When is a freebie a conflict of interest ?

Around Downtown

On Monday afternoon the local Twittersphere delighted in the fact that Rob Ford was ordered removed from his job as Toronto's mayor for breaking conflict of interest rules. Just a few hours later, a localized debate erupted about a different type of conflict of interest.

It was sparked after Tweets from a number of journos celebrating the fact that they were in the midst of IKEA's invitation-only media shopping night with free "refreshments", 15% off purchases and, according to some bloggers that went along, a swag-bag of free IKEA products at the end of it all. Some Tweets indicated that there were around 100 attendees.

Can, or should, journalists should be taking freebies and discounted goods from what has been, and will continue to be, the subject of a massive amount of media attention ?

I searched online for codes of conduct for some of these outlets but couldn't find any, (though I did find the Free Press employee's most recent union agreement.) In the CBC Manitoba report on the event last night (that didn't make their website) Nelly Gonzales noted in her story that their staff did not participate due to their corporation's policy against accepting free gifts. She later tweeted that "we got escorted out as soon as we asked IKEA questions about the media discounts..."

Do any media outlets in town follow the Canadian Association of Journalism's Ethics Guidelines ? If they do, they'll find that:


"We do not accept the free or reduced-rate use of valuable goods or services offered because of our position.... We do not solicit gifts or favours for personal use, and should promptly return unsolicited gifts of more than nominal value. If it is impractical to return the gift, we will give it to an appropriate charity."

How about media organizations in bigger markets ? From the Reuters Handbook of Journalism:


"The Reuters Code of Conduct reminds journalists that they must not accept any payment, gift, service or benefit (whether in cash or in kind) offered by a news source or contact. A gift of more than nominal value should be declined, using an explanation of our policies. If a gift of some value proves impossible to decline, it should be surrendered to the journalist's manager for donation to a suitable charity. If you cannot decide whether the gift is of greater than nominal value, assume that it is."

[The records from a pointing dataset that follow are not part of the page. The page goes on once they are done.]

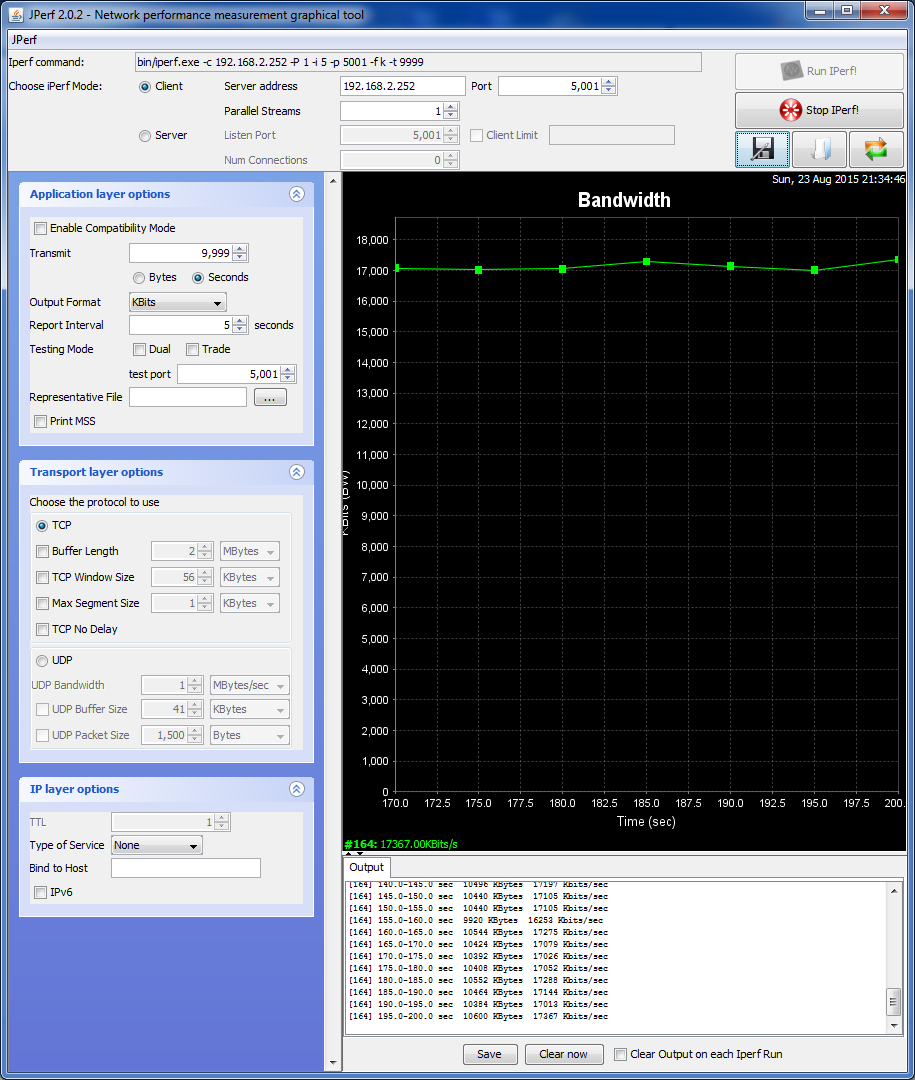Click the Java icon in title bar
Image resolution: width=915 pixels, height=1080 pixels.
16,14
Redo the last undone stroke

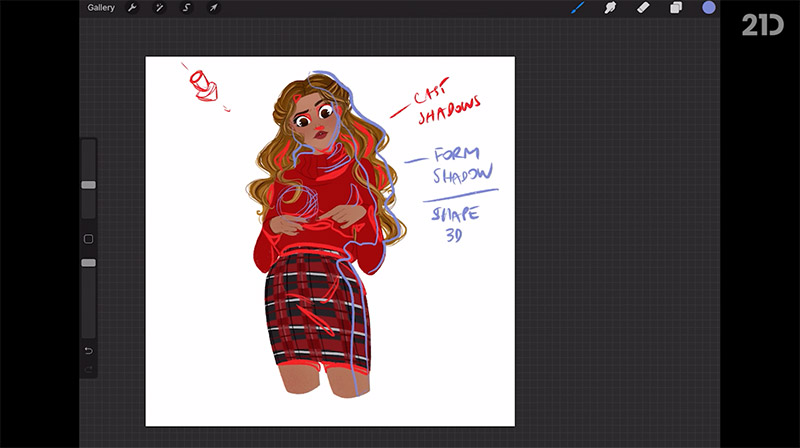tap(88, 369)
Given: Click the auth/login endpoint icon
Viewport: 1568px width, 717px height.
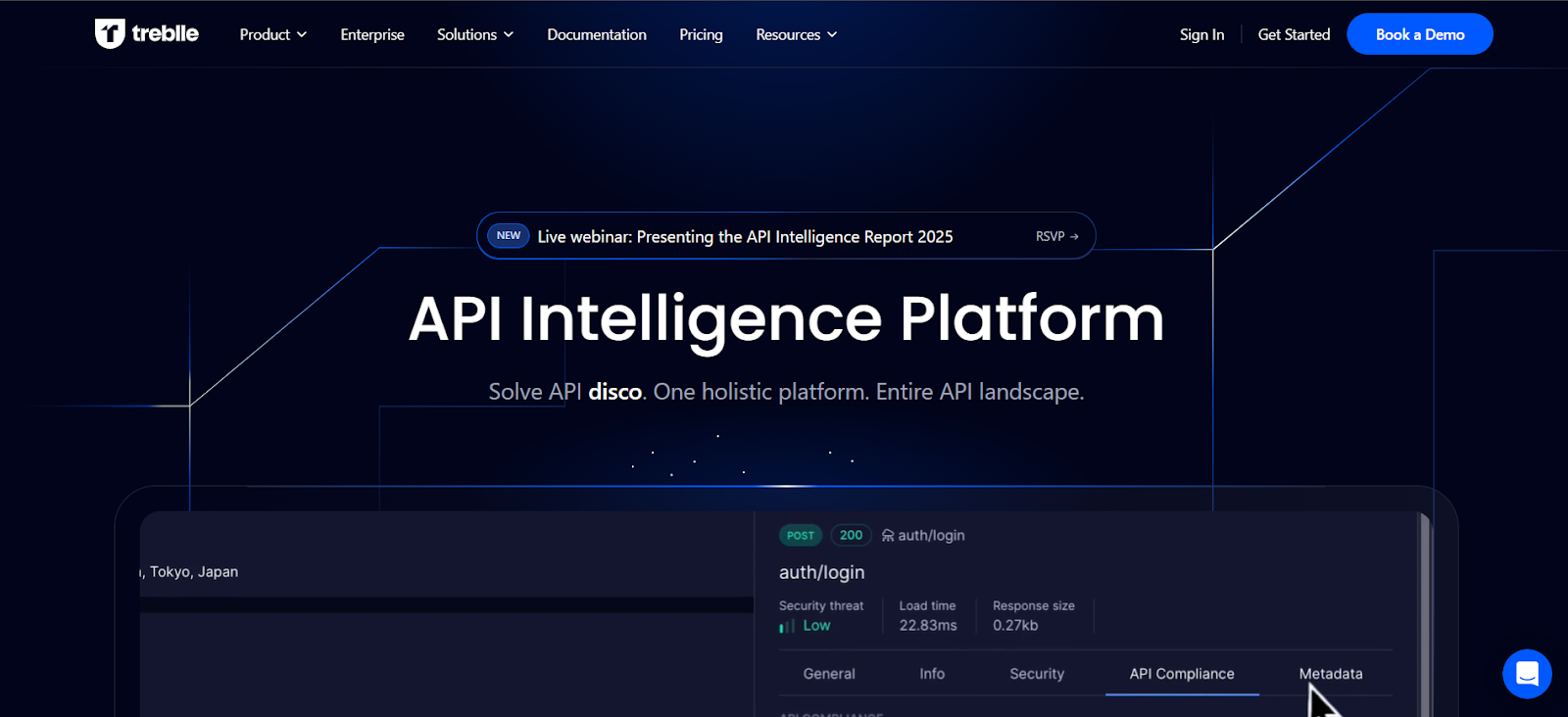Looking at the screenshot, I should coord(888,536).
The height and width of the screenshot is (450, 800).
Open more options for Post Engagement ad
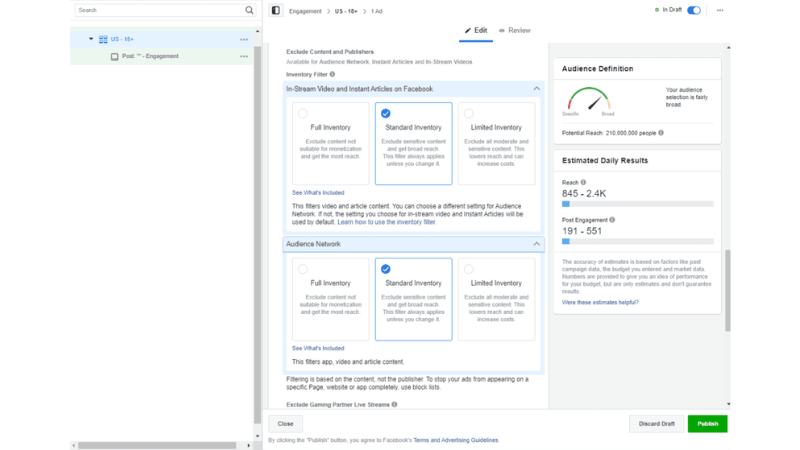click(x=244, y=57)
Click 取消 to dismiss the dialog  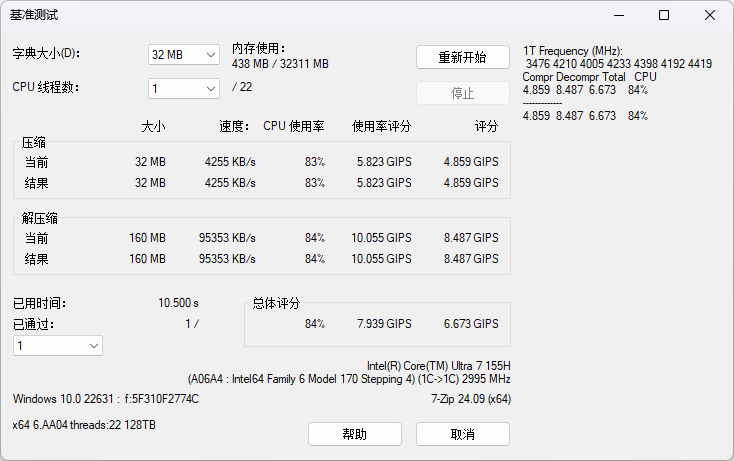point(462,434)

Perhaps it was much ado about nothing. Maybe this sort of thing is relegated to larger media organizations or those in larger markets where the opening of a furniture store, even an IKEA, wouldn't be a top news story for a couple of weeks in a row ? Maybe in the age of new media those lines don't matter as much anymore - grab the freebies you can get, (or request cash donations from the people you are reporting on), because life is tough in the news biz these days.

Whenever the "are bloggers / citizen journalists really media ?" debate comes up it is often argued that what will always separate the two is that professional journalists must adhere to a professional code of conduct whereas bloggers / citizen journalists don't, (an argument that in most cases I agree with.)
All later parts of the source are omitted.